Change

“Do Estado de Direito na América” de Luciano Amaral (Gato do Chesire)

Era o tempo da arbitrariedade bushista: Guantánamo e os tribunais militares estavam ao nível do Gulag (não invento…). Agora, no luminoso tempo obamista, afinal Guantánamo não fecha. Mas, para compensar, Khalid Sheikh Mohammed (KSM, um dos autores do 11 de Setembro de 2001) vai ser julgado num tribunal civil em Nova Iorque. Há alguém preocupado com isto? Não vale a pena: o Attorney General (Eric Holder) garantiu que se KSM não for condenado também não será libertado, e o próprio Presidente garantiu que KSM será executado. A questão é: para que serve um julgamento com todas a garantias de processo se a condenação está garantida à partida? Deve ser para mostrar respeito pelo Estado de Direito (que isto é tanto lá como cá…).

7 pensamentos sobre “Change

  1. Nando

    Gostava de ouvir a vossa opinião acerca da pena de morte.

    Raras vezes ouvi alguém comentar que Guantánamo estivesse ao nível dos Gulags.

  2. Nando, gosto do seu nome.
    Para além disso, sou contra pena de morte, embora me pareça muito diferente a pena de morte nos EUA, onde não há presos políticos e há garantias de processo, da pena de morte na China ou no Irão.
    Quanto à comparação com o Gulag, a coisa foi iniciada pela Amnistia Internacional em 2005 (veja o link http://www.guardian.co.uk/world/2005/may/26/usa.guantanamo) e a partir daí multiplicou-se. A Amnistia Internacional não é propriamente uma organização low profile e cujas declarações não tenham repercussões.

  3. Carlos Duarte

    Caro Luciano Amaral,

    Peço primeiro desculpa pelo comentário ser aqui e não no seu blog, mas não comento em blogs que exijam registo.

    Que o KSM vai ser condenado à morte é uma evidência, que não deixa de ser uma estupidez por parte de Obama afirmá-lo. Ficaria agradavelmente surpreendido se o dito cujo fosse condenado a pena perpétua, mas tal não vai acontecer. O espírito americano – para bem e para mal – é demasiado “blood and guts” para isso acontecer.

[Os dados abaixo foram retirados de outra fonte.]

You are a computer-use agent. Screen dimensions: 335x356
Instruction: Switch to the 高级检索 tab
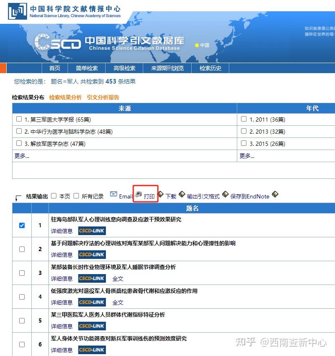[124, 68]

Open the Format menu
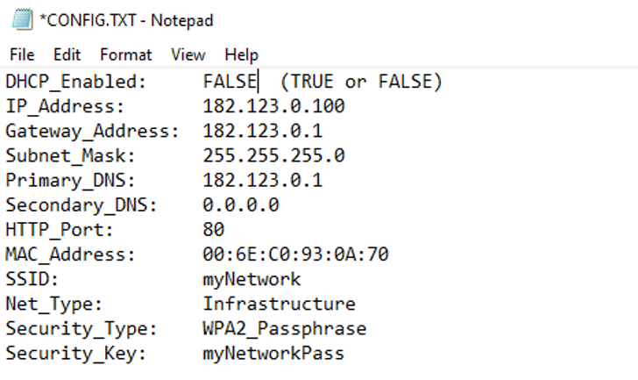click(x=125, y=54)
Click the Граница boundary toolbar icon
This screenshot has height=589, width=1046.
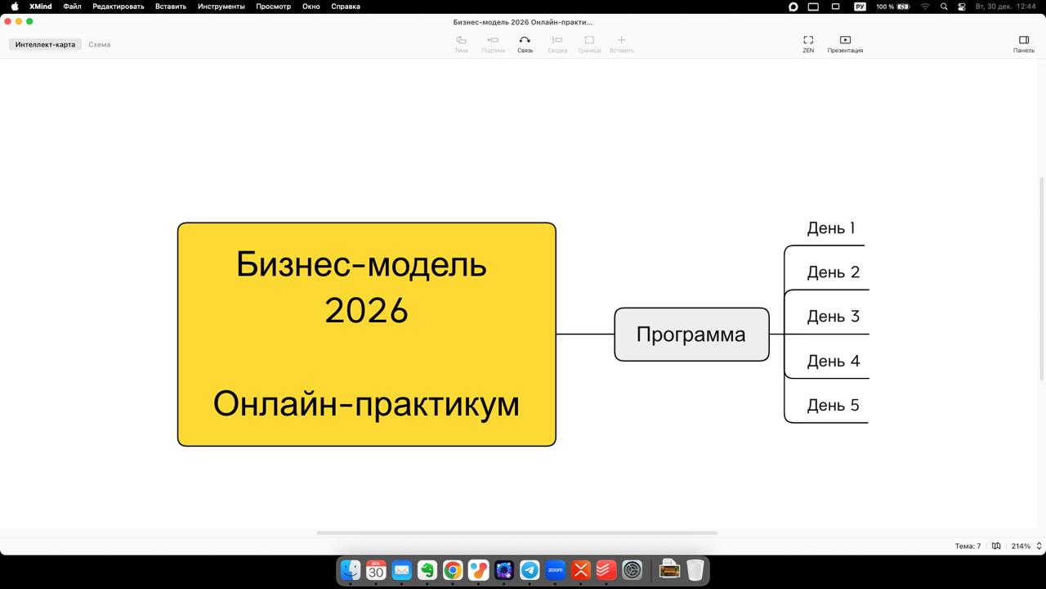click(x=589, y=40)
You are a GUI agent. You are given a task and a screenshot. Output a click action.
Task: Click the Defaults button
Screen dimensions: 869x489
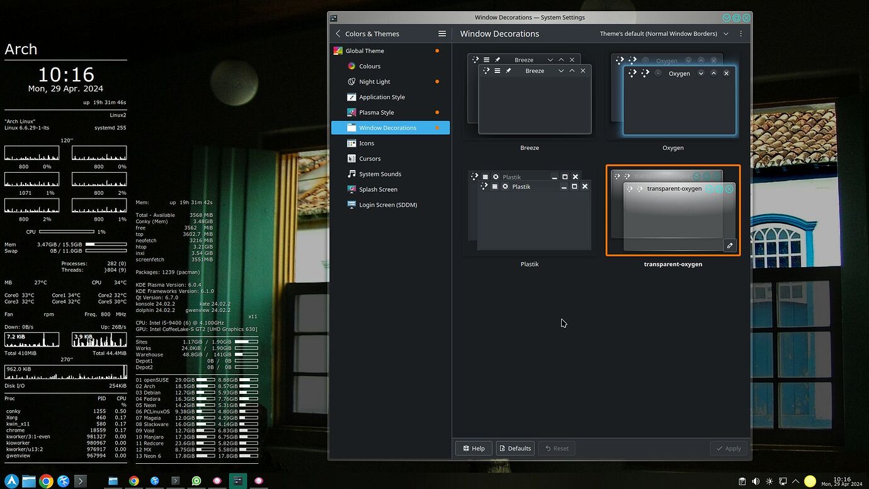514,448
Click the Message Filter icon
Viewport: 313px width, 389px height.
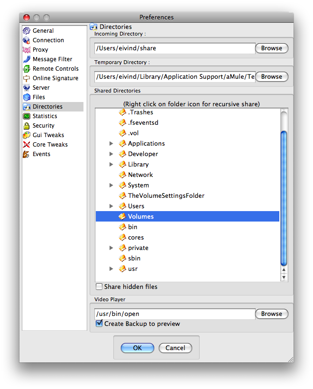coord(27,59)
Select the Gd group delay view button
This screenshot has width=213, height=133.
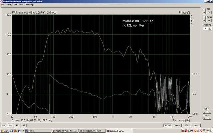[x=24, y=125]
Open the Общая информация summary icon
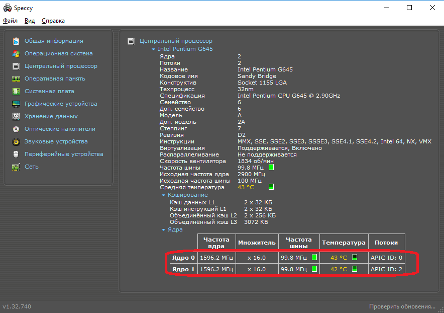This screenshot has width=444, height=313. [x=16, y=41]
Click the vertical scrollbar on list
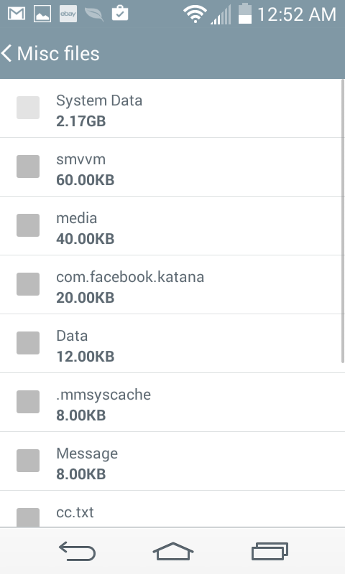Image resolution: width=345 pixels, height=574 pixels. [343, 221]
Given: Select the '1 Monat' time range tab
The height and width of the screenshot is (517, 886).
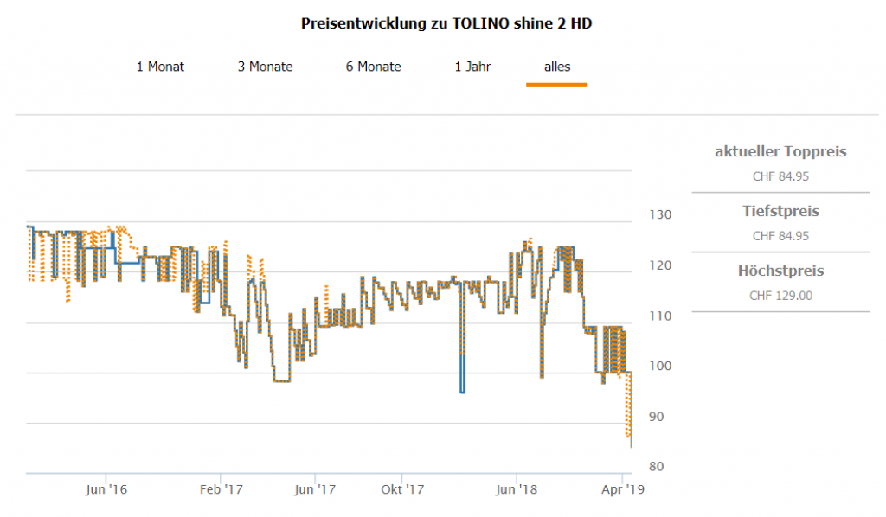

    Quanto à comparação com a China ou o Irão, no caso da pena de morte não me interessa minimamente o “due process”. A resistência que o sistema judicial americano estar a por à reabertura de casos de condenados eventualmente inocentes diz-me tudo o que quero saber sobre a aplicação do mesmo nos EUA.

  4. Joaquim

    Caro Miguel,
    É para queimar o Bush. Enquanto a populaça se diverte com o julgamento, o Senado aprova a reforma da saúde.
    O video do Holder no Senado é impagável.

  5. OLP

    A comparação com os gulags não se pode fazer pela simples razão de que os que agora dizem que Guantanamo é um gulag nunca reconheceram e passaram mais de 70 anos a nega-lo.
    Que me desculpem os outros que sempre lutaram para que fossem reconhecidos os gulags onde milhões foram escravizados,torturados a morrer á fome e de doenças.